Stored data entries:
┏━━

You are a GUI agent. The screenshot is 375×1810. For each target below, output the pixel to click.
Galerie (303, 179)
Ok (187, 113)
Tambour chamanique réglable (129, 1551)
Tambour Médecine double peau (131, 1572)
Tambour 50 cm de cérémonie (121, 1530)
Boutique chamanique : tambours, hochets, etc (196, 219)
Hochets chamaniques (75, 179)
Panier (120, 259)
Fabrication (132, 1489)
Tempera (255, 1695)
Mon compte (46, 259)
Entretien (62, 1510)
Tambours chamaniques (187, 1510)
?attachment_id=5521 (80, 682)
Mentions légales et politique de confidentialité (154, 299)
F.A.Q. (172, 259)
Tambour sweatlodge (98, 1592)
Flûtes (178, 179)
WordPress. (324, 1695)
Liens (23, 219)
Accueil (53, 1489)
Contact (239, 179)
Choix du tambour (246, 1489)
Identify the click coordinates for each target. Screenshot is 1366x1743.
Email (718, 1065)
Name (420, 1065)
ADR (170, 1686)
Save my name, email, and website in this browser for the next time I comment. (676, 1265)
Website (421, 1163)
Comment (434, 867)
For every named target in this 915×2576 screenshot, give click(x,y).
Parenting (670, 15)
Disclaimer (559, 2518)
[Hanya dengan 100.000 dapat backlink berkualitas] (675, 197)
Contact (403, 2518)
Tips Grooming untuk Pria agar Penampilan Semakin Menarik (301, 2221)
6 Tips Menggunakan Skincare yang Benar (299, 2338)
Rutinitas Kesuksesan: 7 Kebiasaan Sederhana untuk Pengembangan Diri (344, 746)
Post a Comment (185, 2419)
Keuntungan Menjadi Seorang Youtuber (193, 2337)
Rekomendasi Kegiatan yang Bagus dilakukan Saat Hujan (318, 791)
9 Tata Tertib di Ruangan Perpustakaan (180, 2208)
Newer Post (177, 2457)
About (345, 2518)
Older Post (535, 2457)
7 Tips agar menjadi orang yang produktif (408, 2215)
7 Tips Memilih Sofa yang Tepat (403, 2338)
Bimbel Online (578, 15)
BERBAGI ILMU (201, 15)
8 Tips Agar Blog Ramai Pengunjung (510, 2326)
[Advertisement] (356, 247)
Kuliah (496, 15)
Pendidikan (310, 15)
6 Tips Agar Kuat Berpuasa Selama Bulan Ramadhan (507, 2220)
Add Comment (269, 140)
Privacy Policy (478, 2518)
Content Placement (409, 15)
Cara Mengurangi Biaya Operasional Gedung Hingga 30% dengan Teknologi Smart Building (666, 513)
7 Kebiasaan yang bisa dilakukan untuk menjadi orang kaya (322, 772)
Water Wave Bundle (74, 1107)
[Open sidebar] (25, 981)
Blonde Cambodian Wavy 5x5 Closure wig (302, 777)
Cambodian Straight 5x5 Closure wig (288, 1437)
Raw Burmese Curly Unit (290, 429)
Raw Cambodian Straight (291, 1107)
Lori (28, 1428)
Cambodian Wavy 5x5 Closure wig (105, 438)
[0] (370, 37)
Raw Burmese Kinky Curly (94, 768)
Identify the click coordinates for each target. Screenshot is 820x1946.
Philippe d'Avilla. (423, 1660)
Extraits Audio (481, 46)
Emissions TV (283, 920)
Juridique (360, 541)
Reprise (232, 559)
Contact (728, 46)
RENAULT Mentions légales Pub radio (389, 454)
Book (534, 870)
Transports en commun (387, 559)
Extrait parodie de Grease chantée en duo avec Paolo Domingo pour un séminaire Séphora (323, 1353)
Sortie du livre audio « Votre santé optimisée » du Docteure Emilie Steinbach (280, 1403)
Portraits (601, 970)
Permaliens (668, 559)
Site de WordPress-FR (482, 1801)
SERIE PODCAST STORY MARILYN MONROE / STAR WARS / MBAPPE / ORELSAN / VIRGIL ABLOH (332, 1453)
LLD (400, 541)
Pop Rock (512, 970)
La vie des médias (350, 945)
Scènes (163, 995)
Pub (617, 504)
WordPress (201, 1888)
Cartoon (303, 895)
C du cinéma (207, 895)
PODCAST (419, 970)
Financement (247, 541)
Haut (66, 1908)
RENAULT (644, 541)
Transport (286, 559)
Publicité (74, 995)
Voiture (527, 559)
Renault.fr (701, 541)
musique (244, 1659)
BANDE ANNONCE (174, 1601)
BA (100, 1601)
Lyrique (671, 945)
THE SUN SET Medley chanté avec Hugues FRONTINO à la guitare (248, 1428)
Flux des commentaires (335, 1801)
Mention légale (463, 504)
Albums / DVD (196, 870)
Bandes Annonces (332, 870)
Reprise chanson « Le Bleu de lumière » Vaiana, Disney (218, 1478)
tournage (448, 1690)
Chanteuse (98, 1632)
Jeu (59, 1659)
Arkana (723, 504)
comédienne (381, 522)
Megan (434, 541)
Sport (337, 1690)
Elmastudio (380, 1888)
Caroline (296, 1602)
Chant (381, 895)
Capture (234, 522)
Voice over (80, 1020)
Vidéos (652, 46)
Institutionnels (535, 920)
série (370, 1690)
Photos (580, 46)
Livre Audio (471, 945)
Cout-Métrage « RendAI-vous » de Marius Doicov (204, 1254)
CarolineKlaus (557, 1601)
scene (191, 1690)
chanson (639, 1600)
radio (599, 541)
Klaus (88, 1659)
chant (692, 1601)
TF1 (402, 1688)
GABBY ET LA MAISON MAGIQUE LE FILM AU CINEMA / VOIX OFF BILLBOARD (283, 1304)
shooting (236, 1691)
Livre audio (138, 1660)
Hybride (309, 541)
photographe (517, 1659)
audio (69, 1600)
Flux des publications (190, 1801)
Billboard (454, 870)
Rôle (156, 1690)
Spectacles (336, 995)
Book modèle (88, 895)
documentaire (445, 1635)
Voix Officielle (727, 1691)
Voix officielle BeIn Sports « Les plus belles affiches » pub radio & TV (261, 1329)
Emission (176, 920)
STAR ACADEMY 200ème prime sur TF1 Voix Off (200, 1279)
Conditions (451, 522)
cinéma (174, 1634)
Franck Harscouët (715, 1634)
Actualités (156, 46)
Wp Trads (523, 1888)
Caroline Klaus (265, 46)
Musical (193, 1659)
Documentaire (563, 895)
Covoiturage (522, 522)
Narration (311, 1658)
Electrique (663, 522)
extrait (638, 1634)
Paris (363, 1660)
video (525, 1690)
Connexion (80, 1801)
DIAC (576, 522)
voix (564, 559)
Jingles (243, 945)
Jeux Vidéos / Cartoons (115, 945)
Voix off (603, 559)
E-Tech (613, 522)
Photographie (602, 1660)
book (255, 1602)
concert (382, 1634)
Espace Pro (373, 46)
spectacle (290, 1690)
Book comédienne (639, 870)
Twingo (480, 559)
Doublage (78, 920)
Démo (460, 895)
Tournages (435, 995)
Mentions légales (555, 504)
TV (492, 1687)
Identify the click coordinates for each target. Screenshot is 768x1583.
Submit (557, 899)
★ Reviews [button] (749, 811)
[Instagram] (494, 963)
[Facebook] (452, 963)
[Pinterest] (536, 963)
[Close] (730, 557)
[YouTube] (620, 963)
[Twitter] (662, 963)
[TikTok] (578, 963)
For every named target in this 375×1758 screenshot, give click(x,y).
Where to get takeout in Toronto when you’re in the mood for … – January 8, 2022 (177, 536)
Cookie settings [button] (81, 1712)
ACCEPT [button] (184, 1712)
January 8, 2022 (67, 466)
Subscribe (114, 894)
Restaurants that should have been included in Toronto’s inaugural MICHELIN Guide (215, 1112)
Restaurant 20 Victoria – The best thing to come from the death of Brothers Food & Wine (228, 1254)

┗━━

Task goal: In the data above, find the line with "Chanteuse (98, 1632)" and the line with "[TikTok] (578, 963)". Retype both, plus every line between them, exactly.

Your response:
Chanteuse (98, 1632)
Jeu (59, 1659)
Arkana (723, 504)
comédienne (381, 522)
Megan (434, 541)
Sport (337, 1690)
Elmastudio (380, 1888)
Caroline (296, 1602)
Chant (381, 895)
Capture (234, 522)
Voice over (80, 1020)
Vidéos (652, 46)
Institutionnels (535, 920)
série (370, 1690)
Photos (580, 46)
Livre Audio (471, 945)
Cout-Métrage « RendAI-vous » de Marius Doicov (204, 1254)
CarolineKlaus (557, 1601)
scene (191, 1690)
chanson (639, 1600)
radio (599, 541)
Klaus (88, 1659)
chant (692, 1601)
TF1 (402, 1688)
GABBY ET LA MAISON MAGIQUE LE FILM AU CINEMA / VOIX OFF BILLBOARD (283, 1304)
shooting (236, 1691)
Livre audio (138, 1660)
Hybride (309, 541)
photographe (517, 1659)
audio (69, 1600)
Flux des publications (190, 1801)
Billboard (454, 870)
Rôle (156, 1690)
Spectacles (336, 995)
Book modèle (88, 895)
documentaire (445, 1635)
Voix Officielle (727, 1691)
Voix officielle BeIn Sports « Les plus belles affiches » pub radio & TV (261, 1329)
Emission (176, 920)
STAR ACADEMY 200ème prime sur TF1 Voix Off (200, 1279)
Conditions (451, 522)
cinéma (174, 1634)
Franck Harscouët (715, 1634)
Actualités (156, 46)
Wp Trads (523, 1888)
Caroline Klaus (265, 46)
Musical (193, 1659)
Documentaire (563, 895)
Covoiturage (522, 522)
Narration (311, 1658)
Electrique (663, 522)
extrait (638, 1634)
Paris (363, 1660)
video (525, 1690)
Connexion (80, 1801)
DIAC (576, 522)
voix (564, 559)
Jingles (243, 945)
Jeux Vidéos / Cartoons (115, 945)
Voix off (603, 559)
E-Tech (613, 522)
Photographie (602, 1660)
book (255, 1602)
concert (382, 1634)
Espace Pro (373, 46)
spectacle (290, 1690)
Book comédienne (639, 870)
Twingo (480, 559)
Doublage (78, 920)
Démo (460, 895)
Tournages (435, 995)
Mentions légales (555, 504)
TV (492, 1687)
Identify the click coordinates for each target. Screenshot is 768x1583.
Submit (557, 899)
★ Reviews [button] (749, 811)
[Instagram] (494, 963)
[Facebook] (452, 963)
[Pinterest] (536, 963)
[Close] (730, 557)
[YouTube] (620, 963)
[Twitter] (662, 963)
[TikTok] (578, 963)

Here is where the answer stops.